The Color of Law by Richard Rothstein

The Color of Law by Richard Rothstein

Author:Richard Rothstein
Language: eng
Format: epub
Publisher: Liveright
Published: 2017-05-08T04:00:00+00:00

III

MEDIAN WHITE family income is now about $60,000, while median black family income is about $37,000—about 60 percent as much. You might expect that the ratio of black to white household wealth would be similar. But median white household wealth (assets minus liabilities) is about $134,000, while median black household wealth is about $11,000—less than 10 percent as much. Not all of this enormous difference is attributable to the government’s racial housing policy, but a good portion of it certainly is.

Equity that families have in their homes is the main source of wealth for middle-class Americans. African American families today, whose parents and grandparents were denied participation in the equity-accumulating boom of the 1950s and 1960s, have great difficulty catching up now. As with income, there is little mobility by wealth in America. In fact, intergenerational wealth mobility is even less than intergenerational income mobility.

An equal opportunity society with respect to wealth would operate similarly to an equal opportunity society with respect to income. No matter how wealthy your parents, you would have an equal chance, as an adult, of ending up anywhere in the national wealth distribution. But nearly half (41 percent) of children born to parents in the least wealthy fifth of American families remain in that lowest quintile as adults. Another 25 percent make it to the next-lowest wealth quintile, meaning that only one-third of children born to the least wealthy American families make it as high as the middle quintile in wealth.

As is true with income, African Americans are also less mobile in wealth than whites. Fewer than one-fourth of African American adults whose parents were in the bottom wealth quintile make it to the middle wealth quintile. Nearly twice as many (42 percent) white adults whose parents were in the lowest wealth quintile make it that far. Since African Americans were mostly prevented by government racial policy from owning single-family homes in the suburbs, it is not surprising that this would be so.

This difference becomes especially significant in that white families are more often able to borrow from their home equity, if necessary, to weather medical emergencies, send their children to college, retire without becoming dependent on those children, aid family members experiencing hard times, or endure brief periods of joblessness without fear of losing a home or going hungry. If none of these emergencies consume their savings or home equity, families can bequeath wealth to the next generation.

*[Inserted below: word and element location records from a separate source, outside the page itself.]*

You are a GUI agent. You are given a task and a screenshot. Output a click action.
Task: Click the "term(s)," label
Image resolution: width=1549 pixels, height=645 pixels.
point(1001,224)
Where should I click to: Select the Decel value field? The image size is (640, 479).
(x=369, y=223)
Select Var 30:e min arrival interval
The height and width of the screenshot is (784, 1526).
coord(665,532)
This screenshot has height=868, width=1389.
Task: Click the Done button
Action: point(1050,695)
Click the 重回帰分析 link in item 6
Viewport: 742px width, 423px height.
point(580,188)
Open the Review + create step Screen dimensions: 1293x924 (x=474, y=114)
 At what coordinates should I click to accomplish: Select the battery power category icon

In 1989, the most recent year for which such data are available, 6 percent of black households inherited wealth from the previous generation. Of those who inherited wealth, the average inheritance was $42,000. Four times as many white households—24 percent—inherited wealth, and the average inheritance was $145,000. In that year 18 percent of black households received cash gifts from parents who were still living, in an average amount of $800. About the same share of white households received such gifts, but the average amount—$2,800—was much greater. This, too, is the consequence of government’s twentieth-century racial policy in housing and income.